My brother is an artful tax dodger, says writer at war over €5m Goya
27 Apr 2021

A feud has erupted within an aristocratic family over allegations that a senior Spanish politician failed to declare a Goya masterpiece so that its sale for millions of euros would avoid tax and official restrictions.

Íñigo Ramírez de Haro, a diplomat and playwright, has lodged a corruption case against his elder brother, Fernando, the 10th Marquess of Villanueva del Duero, and his wife, Esperanza Aguirre, a former senior leader of the conservative Popular Party (PP).

He alleges that the pair are guilty of influence peddling, money laundering, tax fraud and crimes against Spain’s heritage, among other charges. All relate to the sale of the family’s Goya, a portrait of the brothers’ ancestor, Valentín Belvís de Moncada, reportedly sold by the couple in 2012 to cover Fernando Ramírez de Haro’s debts.
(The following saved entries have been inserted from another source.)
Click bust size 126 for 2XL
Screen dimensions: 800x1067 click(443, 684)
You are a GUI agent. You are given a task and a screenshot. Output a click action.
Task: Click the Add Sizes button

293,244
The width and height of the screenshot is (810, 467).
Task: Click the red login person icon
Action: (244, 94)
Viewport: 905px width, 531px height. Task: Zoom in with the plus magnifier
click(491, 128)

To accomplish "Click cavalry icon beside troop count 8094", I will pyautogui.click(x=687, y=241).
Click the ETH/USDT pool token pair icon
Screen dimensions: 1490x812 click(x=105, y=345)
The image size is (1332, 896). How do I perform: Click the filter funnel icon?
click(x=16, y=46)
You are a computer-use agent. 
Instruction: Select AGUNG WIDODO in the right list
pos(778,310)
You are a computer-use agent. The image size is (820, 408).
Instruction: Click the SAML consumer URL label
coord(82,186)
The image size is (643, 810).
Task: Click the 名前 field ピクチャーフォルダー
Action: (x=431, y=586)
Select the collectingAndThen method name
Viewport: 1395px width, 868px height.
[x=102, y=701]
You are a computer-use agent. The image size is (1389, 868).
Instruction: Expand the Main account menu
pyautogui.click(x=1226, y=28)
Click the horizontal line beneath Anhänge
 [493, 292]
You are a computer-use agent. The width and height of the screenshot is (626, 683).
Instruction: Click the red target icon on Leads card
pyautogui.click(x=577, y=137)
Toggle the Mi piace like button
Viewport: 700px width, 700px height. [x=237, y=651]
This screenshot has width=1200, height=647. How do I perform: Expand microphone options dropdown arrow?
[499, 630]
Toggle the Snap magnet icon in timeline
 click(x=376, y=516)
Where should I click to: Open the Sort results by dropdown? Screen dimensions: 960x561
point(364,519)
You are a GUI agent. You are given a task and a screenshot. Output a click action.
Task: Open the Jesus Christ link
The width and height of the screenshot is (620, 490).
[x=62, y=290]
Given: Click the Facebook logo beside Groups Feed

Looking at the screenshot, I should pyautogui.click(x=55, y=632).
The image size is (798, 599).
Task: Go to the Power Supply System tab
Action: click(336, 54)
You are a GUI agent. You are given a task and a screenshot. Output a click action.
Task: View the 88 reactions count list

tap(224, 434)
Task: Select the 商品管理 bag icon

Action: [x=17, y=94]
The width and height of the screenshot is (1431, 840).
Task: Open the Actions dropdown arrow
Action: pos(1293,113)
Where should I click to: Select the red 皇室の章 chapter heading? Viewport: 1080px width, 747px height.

The younger brother alleges that the couple failed to declare the work as national heritage. This would have become evident if they had applied for a permit to sell it abroad. Instead they sold it within Spain, according to court documents.

The work, painted between 1795 and 1800, featured in an exhibition of Goya’s portraits in the National Gallery in London in 2015, where it was described as one of the artist’s most sensational.

Court documents state that the brothers had agreed the painting should be sold to avoid the couple’s bankruptcy but that later on they would repay the younger one’s share of the €5 million, according to El Diario, an online newspaper.

However, almost a decade later Íñigo Ramírez de Haro alleged that his elder brother and Aguirre have defrauded him of his share and of his inheritance.

The younger brother has accused the couple of hiding a large part of their wealth from the treasury of the Madrid government, which Aguirre at the time led, including millions of euros in works of art and antiquities.

He also accuses them of having “concocted a plan to appropriate the [Goya] painting through a series of crimes”, alleging that the elder brother had fraudulently claimed their father had verbally bequeathed the painting to him.